## Problema breve
Reproduza todas as linhas abaixo, sem qualquer alteração.

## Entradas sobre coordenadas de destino
--------

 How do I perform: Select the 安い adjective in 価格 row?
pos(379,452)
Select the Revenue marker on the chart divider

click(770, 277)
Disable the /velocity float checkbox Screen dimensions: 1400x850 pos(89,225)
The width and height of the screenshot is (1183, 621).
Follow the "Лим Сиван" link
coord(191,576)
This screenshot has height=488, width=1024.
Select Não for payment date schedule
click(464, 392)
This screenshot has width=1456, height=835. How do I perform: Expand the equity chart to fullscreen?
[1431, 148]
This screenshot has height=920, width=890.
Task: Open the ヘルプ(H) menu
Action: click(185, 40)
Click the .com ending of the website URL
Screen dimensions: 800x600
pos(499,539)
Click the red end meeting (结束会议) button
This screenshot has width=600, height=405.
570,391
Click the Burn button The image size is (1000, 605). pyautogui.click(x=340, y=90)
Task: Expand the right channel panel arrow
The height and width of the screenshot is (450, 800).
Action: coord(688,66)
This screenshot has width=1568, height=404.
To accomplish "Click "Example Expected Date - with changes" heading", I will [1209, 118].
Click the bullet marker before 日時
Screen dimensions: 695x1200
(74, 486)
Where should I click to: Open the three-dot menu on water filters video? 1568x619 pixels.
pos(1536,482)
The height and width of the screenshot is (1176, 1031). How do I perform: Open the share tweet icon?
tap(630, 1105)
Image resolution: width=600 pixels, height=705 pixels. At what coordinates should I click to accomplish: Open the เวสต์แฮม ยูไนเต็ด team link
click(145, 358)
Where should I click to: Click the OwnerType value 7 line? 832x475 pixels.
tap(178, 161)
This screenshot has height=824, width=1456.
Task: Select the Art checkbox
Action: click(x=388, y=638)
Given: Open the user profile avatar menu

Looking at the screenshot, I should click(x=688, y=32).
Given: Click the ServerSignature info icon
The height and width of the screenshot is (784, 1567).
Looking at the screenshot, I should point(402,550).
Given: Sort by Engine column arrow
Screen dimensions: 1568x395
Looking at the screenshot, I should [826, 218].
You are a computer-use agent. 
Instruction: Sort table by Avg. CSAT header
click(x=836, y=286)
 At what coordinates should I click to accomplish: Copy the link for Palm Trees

--------

## Resposta final
 How do I perform: Select the 安い adjective in 価格 row?
pos(379,452)
Select the Revenue marker on the chart divider

click(770, 277)
Disable the /velocity float checkbox Screen dimensions: 1400x850 pos(89,225)
The width and height of the screenshot is (1183, 621).
Follow the "Лим Сиван" link
coord(191,576)
This screenshot has height=488, width=1024.
Select Não for payment date schedule
click(464, 392)
This screenshot has width=1456, height=835. How do I perform: Expand the equity chart to fullscreen?
[1431, 148]
This screenshot has height=920, width=890.
Task: Open the ヘルプ(H) menu
Action: click(185, 40)
Click the .com ending of the website URL
Screen dimensions: 800x600
pos(499,539)
Click the red end meeting (结束会议) button
This screenshot has width=600, height=405.
570,391
Click the Burn button The image size is (1000, 605). pyautogui.click(x=340, y=90)
Task: Expand the right channel panel arrow
The height and width of the screenshot is (450, 800).
Action: coord(688,66)
This screenshot has width=1568, height=404.
To accomplish "Click "Example Expected Date - with changes" heading", I will [1209, 118].
Click the bullet marker before 日時
Screen dimensions: 695x1200
(74, 486)
Where should I click to: Open the three-dot menu on water filters video? 1568x619 pixels.
pos(1536,482)
The height and width of the screenshot is (1176, 1031). How do I perform: Open the share tweet icon?
tap(630, 1105)
Image resolution: width=600 pixels, height=705 pixels. At what coordinates should I click to accomplish: Open the เวสต์แฮม ยูไนเต็ด team link
click(145, 358)
Where should I click to: Click the OwnerType value 7 line? 832x475 pixels.
tap(178, 161)
This screenshot has height=824, width=1456.
Task: Select the Art checkbox
Action: click(x=388, y=638)
Given: Open the user profile avatar menu

Looking at the screenshot, I should click(x=688, y=32).
Given: Click the ServerSignature info icon
The height and width of the screenshot is (784, 1567).
Looking at the screenshot, I should point(402,550).
Given: Sort by Engine column arrow
Screen dimensions: 1568x395
Looking at the screenshot, I should [826, 218].
You are a computer-use agent. 
Instruction: Sort table by Avg. CSAT header
click(x=836, y=286)
 At what coordinates should I click to accomplish: Copy the link for Palm Trees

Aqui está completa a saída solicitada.